Was anderes, das ich gelernt hab, ist, dass Mum viel mehr über Dads zwielichtige Geschäfte wusste, als ich mir vorgestellt hatte. Deshalb war sie auch so nervös, als sie hörte, die Polizei würde unser Haus durchsuchen. Denn im Prinzip war alles Mögliche in unserm Haus versteckt, wovon sie nicht wollte, dass es die Polizei fand. Drogen, Pillen, geschmuggelter Alkohol und geschmuggelte Zigaretten, gestohlene iPods, Handys, Kreditkarten, Sportschuhe, T-Shirts

Und als sie das Haus nach all diesen Dingen absuchte, um sie schnell loszuwerden, ehe die Bullen aufkreuzten … da fanden wir die Sporttasche. Sie war unter Mums und Dads Bett versteckt. Eine dunkelgrüne Sporttasche.

»Was ist das?«, fragte ich Mum, als sie sie vorzog.

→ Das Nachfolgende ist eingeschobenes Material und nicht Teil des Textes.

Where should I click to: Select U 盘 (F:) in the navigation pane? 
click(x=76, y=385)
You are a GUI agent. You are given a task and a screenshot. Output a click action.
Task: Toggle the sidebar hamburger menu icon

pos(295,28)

Sie schüttelte den Kopf und guckte ratlos. »Keine Ahnung. Hab ich noch nie gesehen.«

»Ist das Dads Tasche?«

»Weiß nicht.«

Sie kniete am Boden vor dem Bett, während ich auf dem Bett saß und zu ihr runtersah. Sie schaute mich einen Moment an, dann wandte sie sich wieder der Tasche zu und zog den Reißverschluss auf.

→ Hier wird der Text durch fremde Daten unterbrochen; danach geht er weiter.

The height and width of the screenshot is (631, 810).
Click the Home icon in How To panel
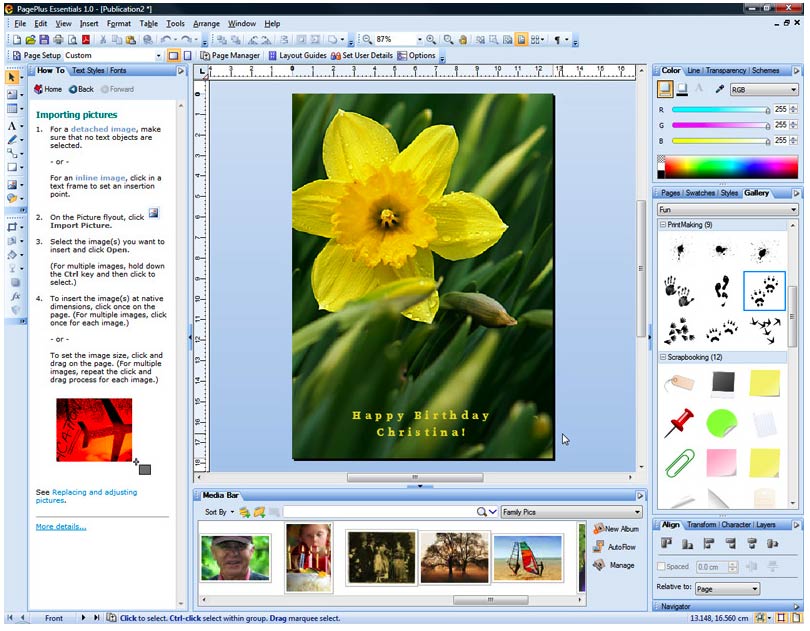(39, 89)
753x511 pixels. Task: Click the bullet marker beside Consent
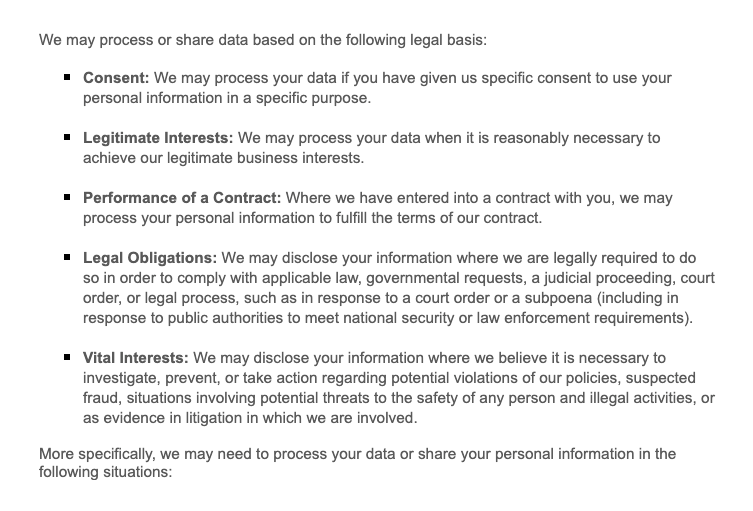click(x=66, y=77)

»Jessesmaria«, flüsterte sie.

»Was ist drin?«, fragte ich und beugte mich vor, um in die Tasche zu gucken.

Mum antwortete nicht, aber das brauchte sie auch gar nicht. Ich sah jetzt, was in der Tasche war. Geld. Jede Menge Geld. Stapelweise £ 20- und £ 50-Scheine. Und oben auf dem Ganzen lag schwer eine mattschwarze Automatikpistole.